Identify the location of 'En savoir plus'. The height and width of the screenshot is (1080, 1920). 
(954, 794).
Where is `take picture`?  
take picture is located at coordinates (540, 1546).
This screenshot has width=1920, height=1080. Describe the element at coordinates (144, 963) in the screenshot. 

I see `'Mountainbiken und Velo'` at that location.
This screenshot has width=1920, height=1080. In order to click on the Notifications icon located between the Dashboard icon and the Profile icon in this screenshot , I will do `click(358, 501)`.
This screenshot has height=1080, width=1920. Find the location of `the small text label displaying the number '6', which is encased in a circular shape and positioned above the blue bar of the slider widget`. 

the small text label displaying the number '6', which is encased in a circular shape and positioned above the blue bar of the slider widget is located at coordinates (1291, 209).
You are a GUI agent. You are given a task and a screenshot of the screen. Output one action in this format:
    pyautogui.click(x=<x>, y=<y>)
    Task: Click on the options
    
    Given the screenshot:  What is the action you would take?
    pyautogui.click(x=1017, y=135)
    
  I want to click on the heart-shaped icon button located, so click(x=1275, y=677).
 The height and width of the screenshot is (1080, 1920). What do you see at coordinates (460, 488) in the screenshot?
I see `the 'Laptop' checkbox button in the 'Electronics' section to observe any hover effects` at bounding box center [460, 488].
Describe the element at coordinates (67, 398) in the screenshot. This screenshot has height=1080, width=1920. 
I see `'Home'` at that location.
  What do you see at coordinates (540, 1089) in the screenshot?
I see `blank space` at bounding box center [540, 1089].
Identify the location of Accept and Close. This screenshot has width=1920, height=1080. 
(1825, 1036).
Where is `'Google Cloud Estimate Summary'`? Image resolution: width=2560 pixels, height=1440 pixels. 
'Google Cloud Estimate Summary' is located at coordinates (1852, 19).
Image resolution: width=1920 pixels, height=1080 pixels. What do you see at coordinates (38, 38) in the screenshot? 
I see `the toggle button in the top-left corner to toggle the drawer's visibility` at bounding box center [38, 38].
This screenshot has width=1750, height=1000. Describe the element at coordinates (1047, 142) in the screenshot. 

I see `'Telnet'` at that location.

================================

Could you write out all of the rows above again, substituting "Point out the position of" for "Identify the location of" and leaving everything else unchanged?

* **Solved problem**
Point out the position of 'En savoir plus'. The height and width of the screenshot is (1080, 1920). 
(954, 794).
Where is `take picture`?  
take picture is located at coordinates (540, 1546).
This screenshot has width=1920, height=1080. Describe the element at coordinates (144, 963) in the screenshot. 

I see `'Mountainbiken und Velo'` at that location.
This screenshot has width=1920, height=1080. In order to click on the Notifications icon located between the Dashboard icon and the Profile icon in this screenshot , I will do `click(358, 501)`.
This screenshot has height=1080, width=1920. Find the location of `the small text label displaying the number '6', which is encased in a circular shape and positioned above the blue bar of the slider widget`. 

the small text label displaying the number '6', which is encased in a circular shape and positioned above the blue bar of the slider widget is located at coordinates (1291, 209).
You are a GUI agent. You are given a task and a screenshot of the screen. Output one action in this format:
    pyautogui.click(x=<x>, y=<y>)
    Task: Click on the options
    
    Given the screenshot:  What is the action you would take?
    pyautogui.click(x=1017, y=135)
    
  I want to click on the heart-shaped icon button located, so click(x=1275, y=677).
 The height and width of the screenshot is (1080, 1920). What do you see at coordinates (460, 488) in the screenshot?
I see `the 'Laptop' checkbox button in the 'Electronics' section to observe any hover effects` at bounding box center [460, 488].
Describe the element at coordinates (67, 398) in the screenshot. This screenshot has height=1080, width=1920. 
I see `'Home'` at that location.
  What do you see at coordinates (540, 1089) in the screenshot?
I see `blank space` at bounding box center [540, 1089].
Point out the position of Accept and Close. This screenshot has width=1920, height=1080. 
(1825, 1036).
Where is `'Google Cloud Estimate Summary'`? Image resolution: width=2560 pixels, height=1440 pixels. 
'Google Cloud Estimate Summary' is located at coordinates (1852, 19).
Image resolution: width=1920 pixels, height=1080 pixels. What do you see at coordinates (38, 38) in the screenshot? 
I see `the toggle button in the top-left corner to toggle the drawer's visibility` at bounding box center [38, 38].
This screenshot has width=1750, height=1000. Describe the element at coordinates (1047, 142) in the screenshot. 

I see `'Telnet'` at that location.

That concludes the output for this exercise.